** Problem to solve **
Count the lines in the records below that contain the string "This", with uppercase and lowercase letters treated as different. Reply with only the number.

** Supplied records **
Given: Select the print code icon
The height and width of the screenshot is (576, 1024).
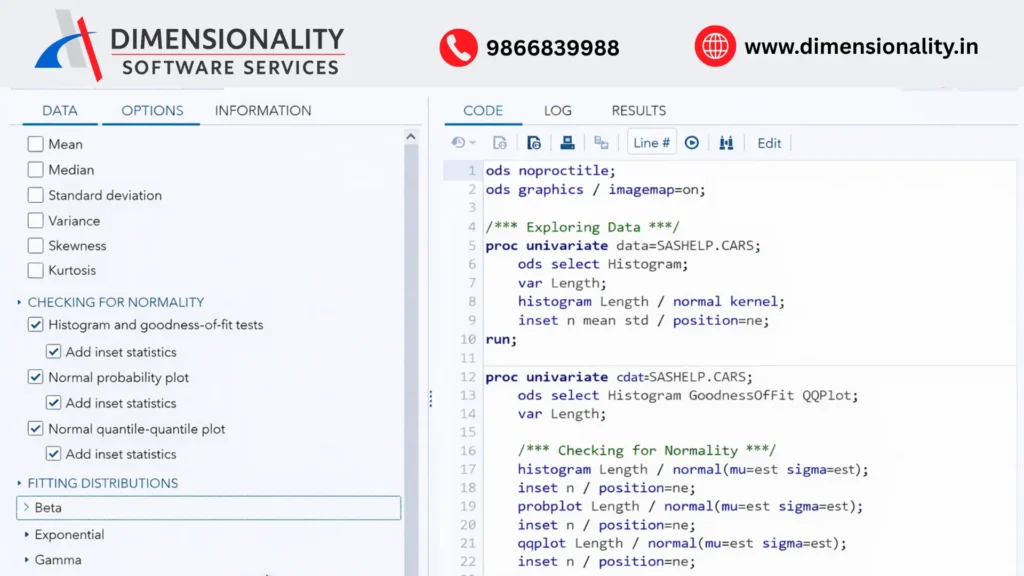Looking at the screenshot, I should coord(567,142).
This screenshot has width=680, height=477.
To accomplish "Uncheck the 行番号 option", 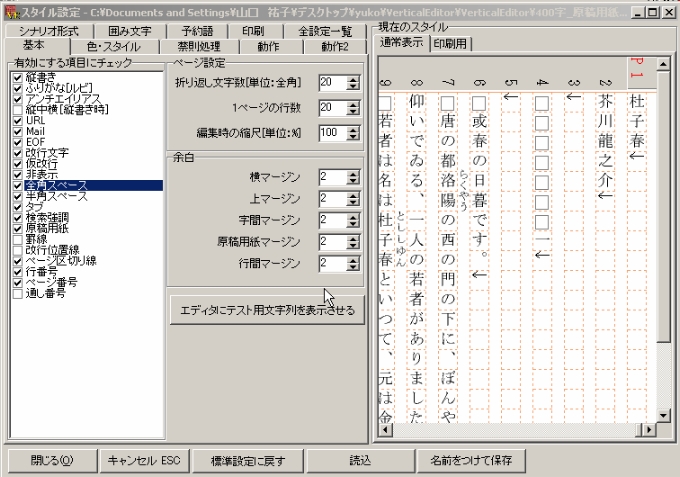I will 18,272.
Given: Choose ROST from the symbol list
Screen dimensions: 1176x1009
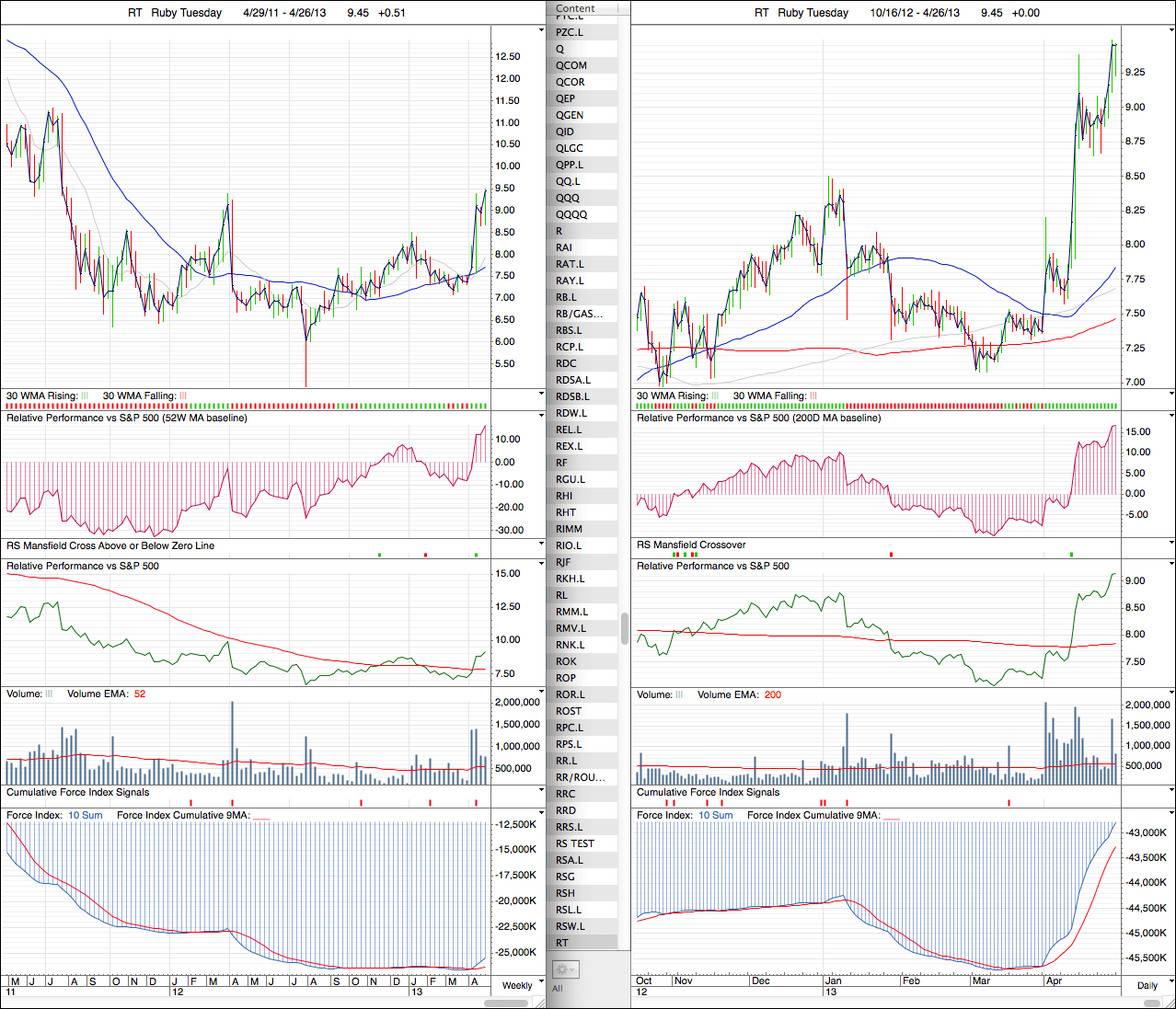Looking at the screenshot, I should tap(569, 711).
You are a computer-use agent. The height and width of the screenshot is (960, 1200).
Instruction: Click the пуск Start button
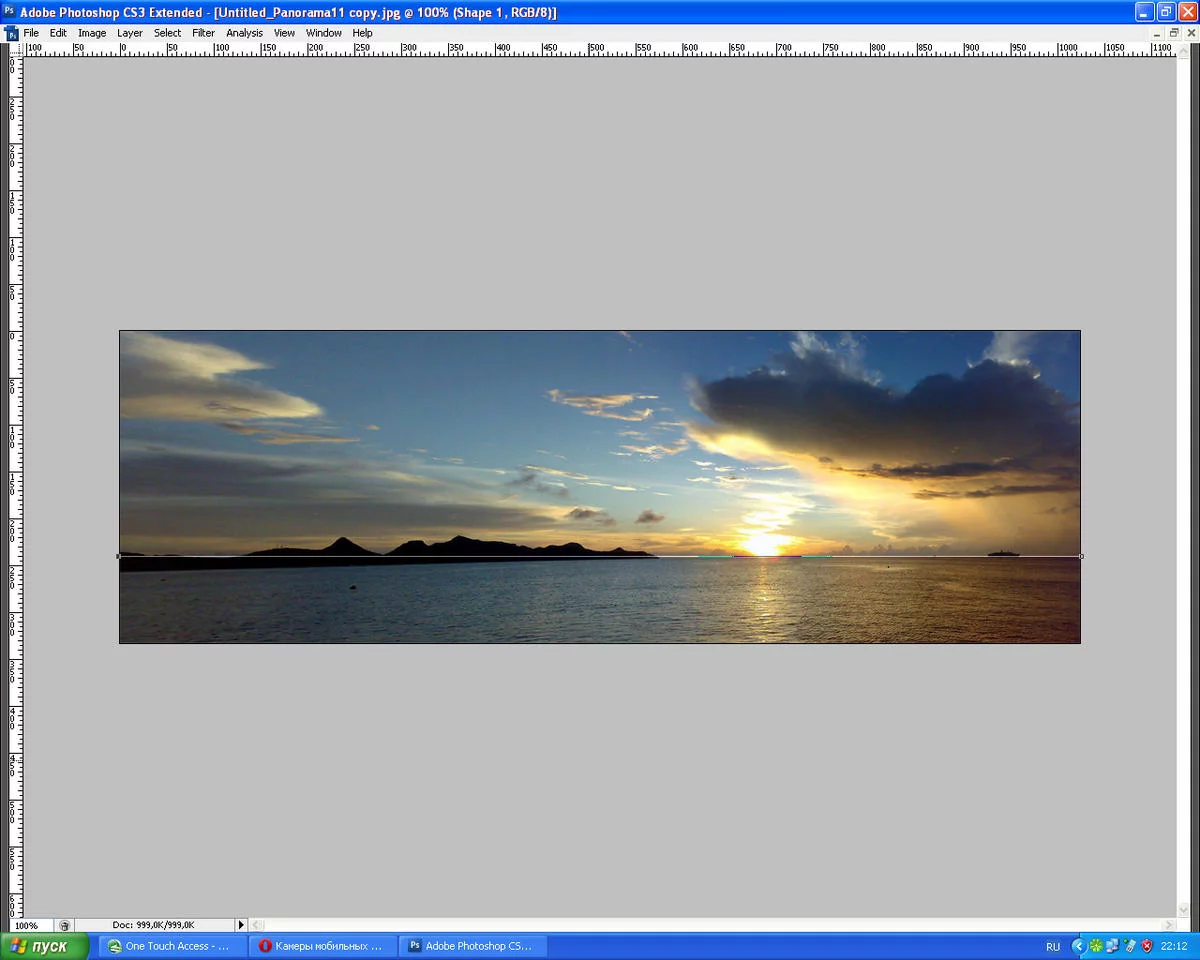45,946
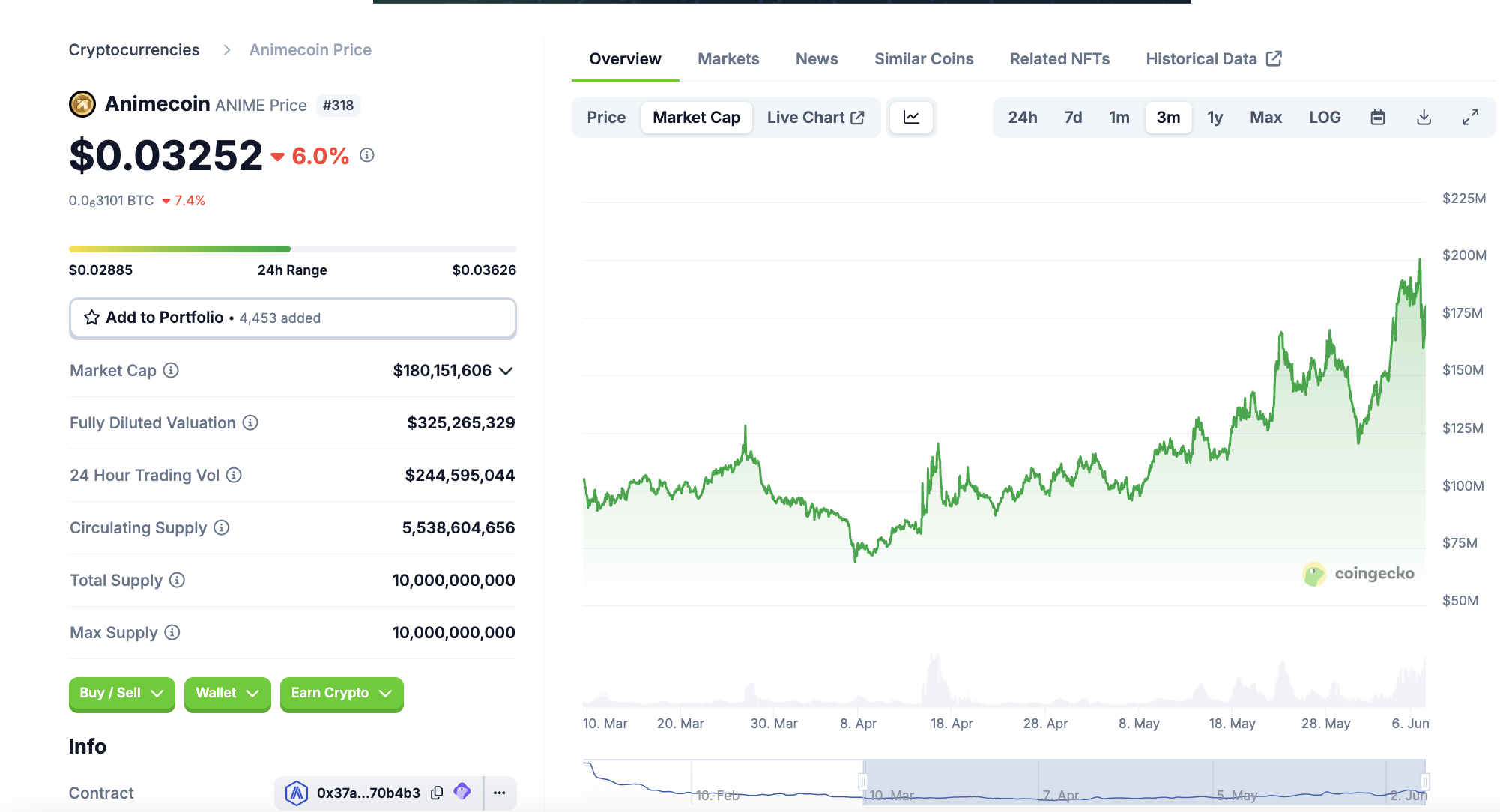1500x812 pixels.
Task: Click the line chart type icon
Action: coord(911,118)
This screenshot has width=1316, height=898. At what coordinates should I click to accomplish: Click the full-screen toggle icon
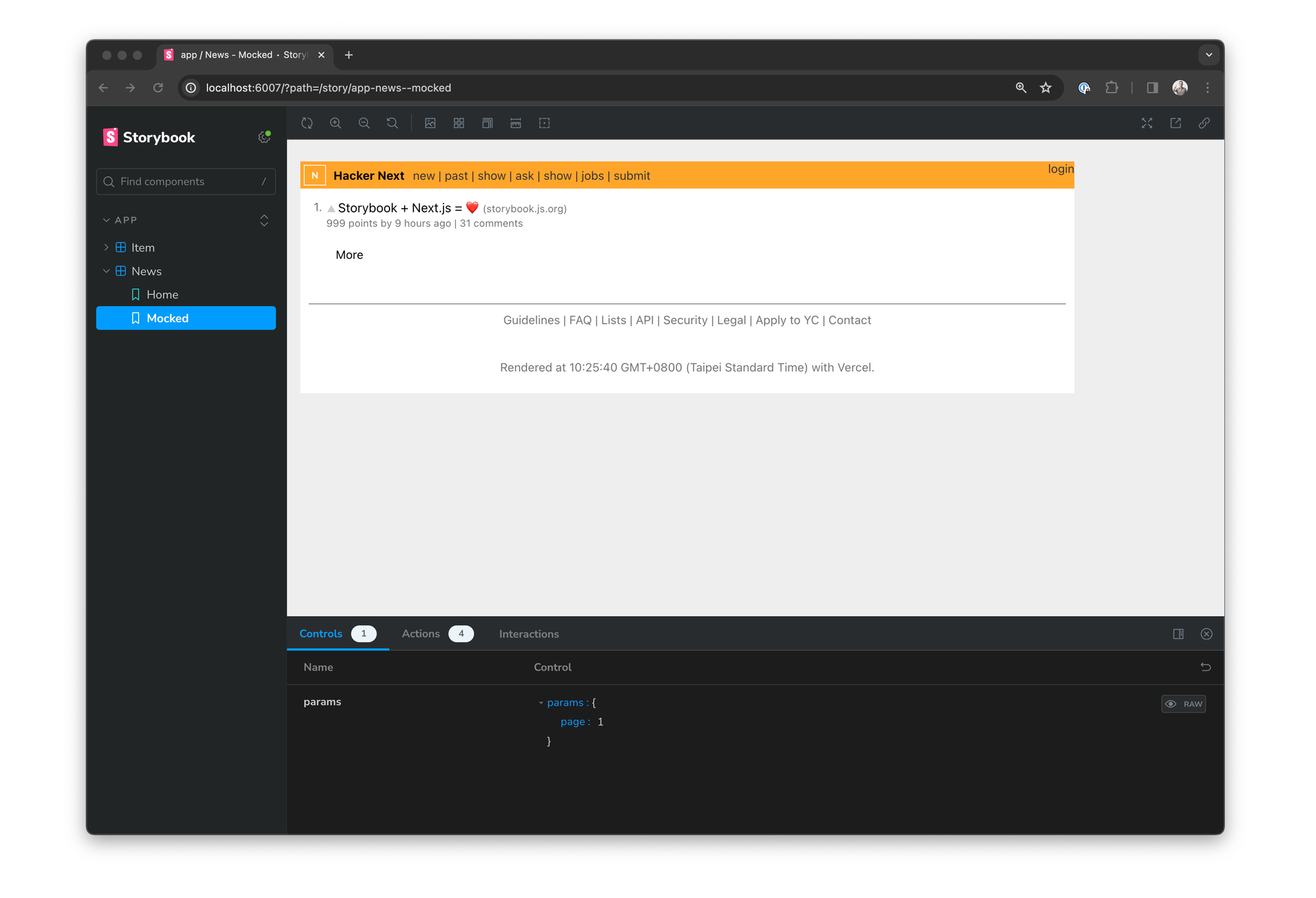pyautogui.click(x=1147, y=123)
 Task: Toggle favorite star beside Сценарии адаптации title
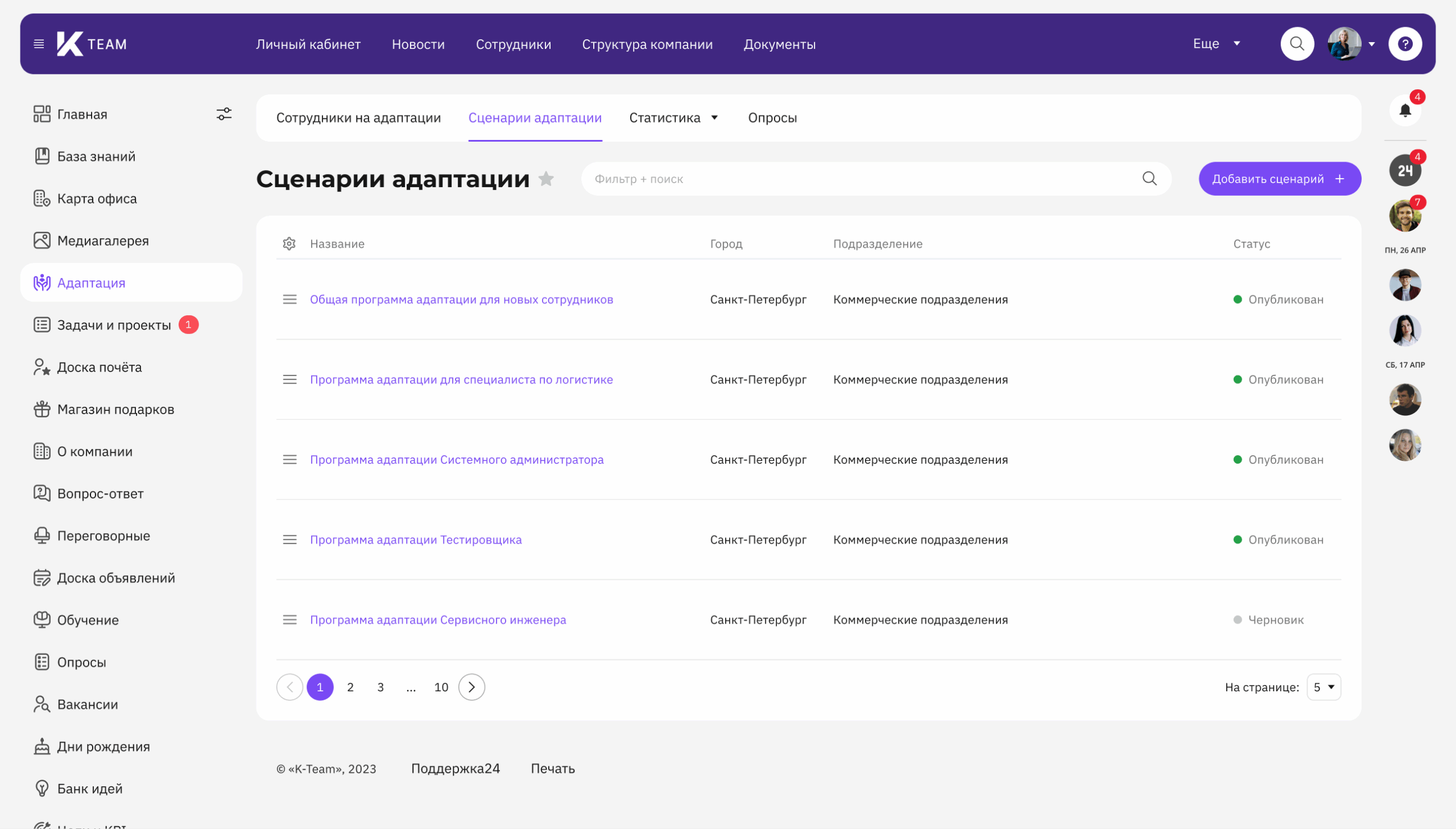pyautogui.click(x=546, y=179)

** Exercise output **
2